=== DATA IN THIS EXERCISE ===
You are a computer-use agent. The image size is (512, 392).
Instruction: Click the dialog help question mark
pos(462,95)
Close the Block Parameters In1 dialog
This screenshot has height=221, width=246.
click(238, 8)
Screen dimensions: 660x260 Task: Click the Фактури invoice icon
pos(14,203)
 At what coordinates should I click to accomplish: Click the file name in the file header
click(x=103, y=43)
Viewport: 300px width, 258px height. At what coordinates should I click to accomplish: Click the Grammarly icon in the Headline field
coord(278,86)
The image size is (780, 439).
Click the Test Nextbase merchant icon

* * *

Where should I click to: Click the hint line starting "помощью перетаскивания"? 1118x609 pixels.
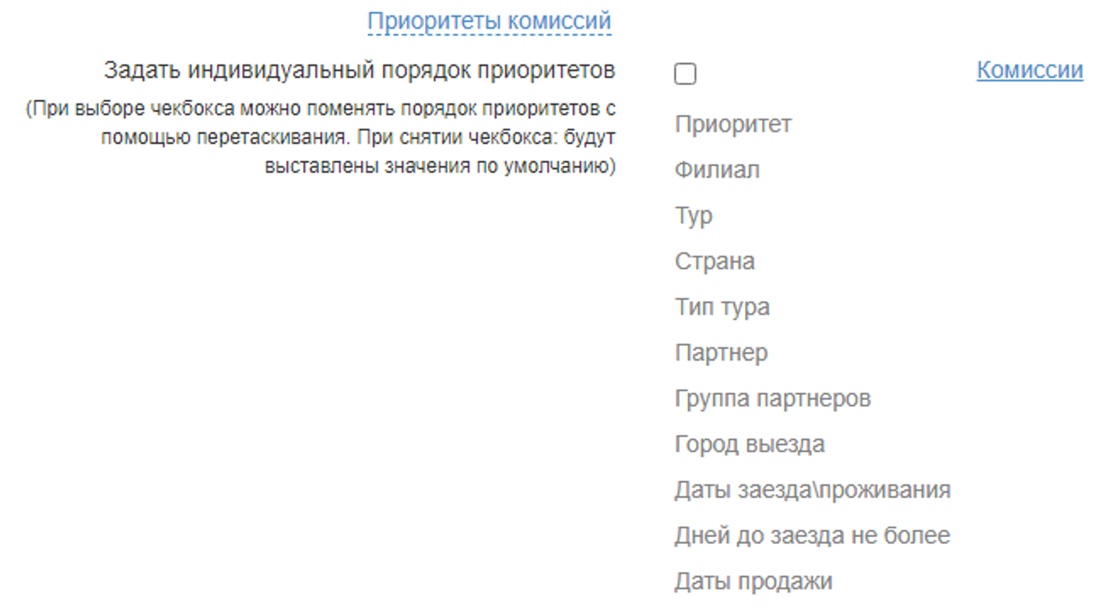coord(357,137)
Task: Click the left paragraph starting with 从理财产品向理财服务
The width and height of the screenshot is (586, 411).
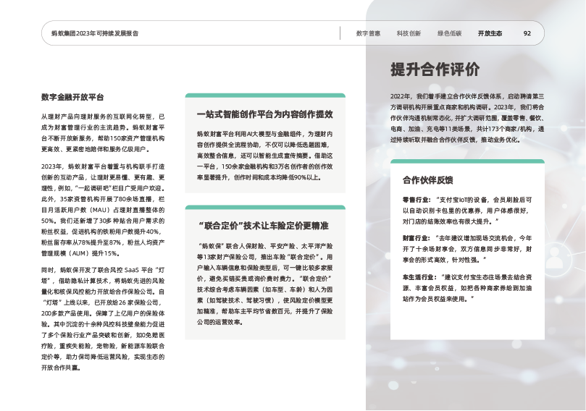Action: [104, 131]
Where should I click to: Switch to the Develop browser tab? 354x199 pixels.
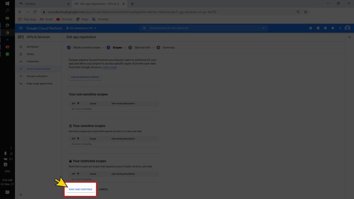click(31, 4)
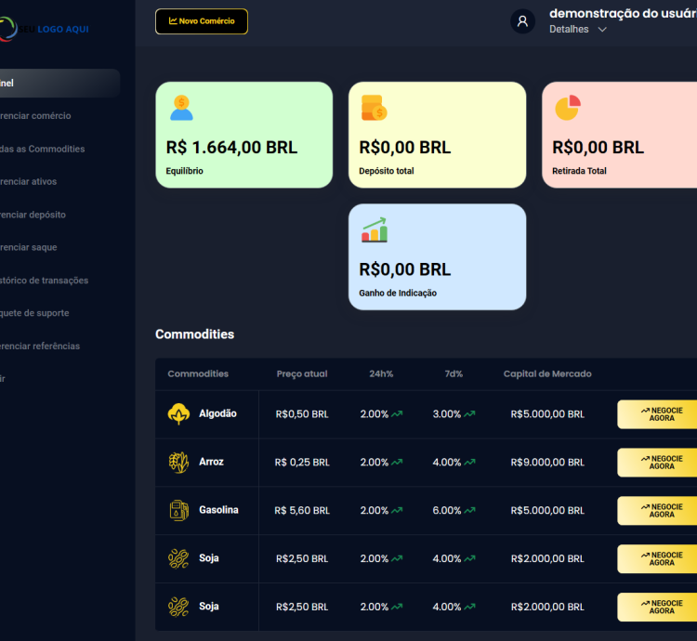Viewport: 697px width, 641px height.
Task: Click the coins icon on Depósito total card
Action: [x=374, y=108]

...

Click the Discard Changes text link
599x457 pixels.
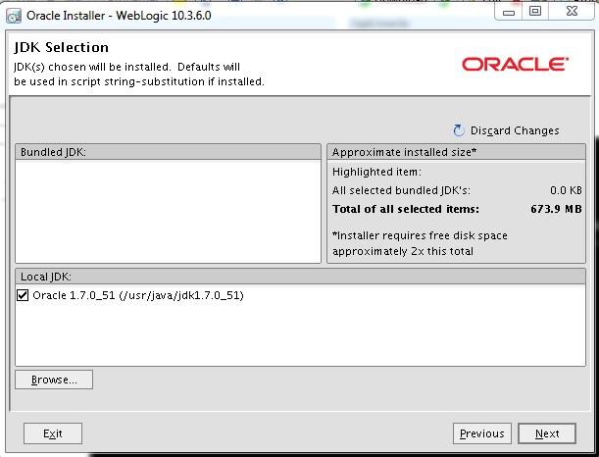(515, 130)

=== EXERCISE DIRECTIONS ===
Looking at the entries above, count each line in which the word "image" occurs, then give the total and nothing further.

=== FINISHED EXERCISE ===
2